It's a poisonous copper-acetoarsenite developed in an attempt to improve Scheele's green in 1808 and commercially availble from 1814. This became known in England as emerald green, and for a time it was the finest green pigment known, rapidly displacing Scheele's green.Unusually it has a brilliant blue-green to green colour with fair hiding power. Unfotunately, it is also chemically not stable and very poisonous and therefore was used just until ealry 1900s. Because it was quite cheap to manufacture, emerald green was used not only as an artist’s paint but as a household paint: it was widely used on patterned wallpaper.

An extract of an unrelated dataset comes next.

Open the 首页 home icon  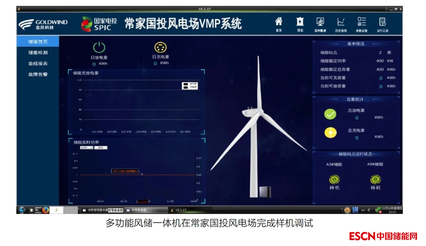pos(279,23)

This made damp rooms death traps, and in the 1860s the British Times newspaper expressed alarm about the possibility that young children were being killed by the deadly fumes emanating from their bedroom walls. It is believed that Napoleon’s death in exile on St Helena was hastened this way. It can be seen more in watercolour medium particularly sea and landscapes.

Names for Emerald green:

Alternative names: Paris green, Veronese green, Schweinfurt green
Word origin: The name "Emerald green" comes from From Latin smaragdus = precious stone..
Non-English names:
German French Italian
Schweinfurter Grün vert Véronèse, vert de Schweinfurt verde di Schweinfurt
Origin: artificial
Chemical name:

Copper(II)-acetoarsenite

 

Example of use by artists:

A killer pigment thoughtout XIX Century Europe

Fashion plate from La Mode, 1848

Unfortunately, it was not just wallpapers that were dyed green with arsenic based emerald green— clothes were. The Times newspaper asked “What manufactured article in these days of high-pressure civilization can possibly be trusted if socks may be dangerous” following a revelation that high levels of arsenic were found in socks. Medical reports of ill effects of arsenic green dresses abounded. The picture shows an 1848 fashion plate from La Mode where the dress was probably dyed with arsenic green as it is the ink for the stamp, a copper-arsenic salt.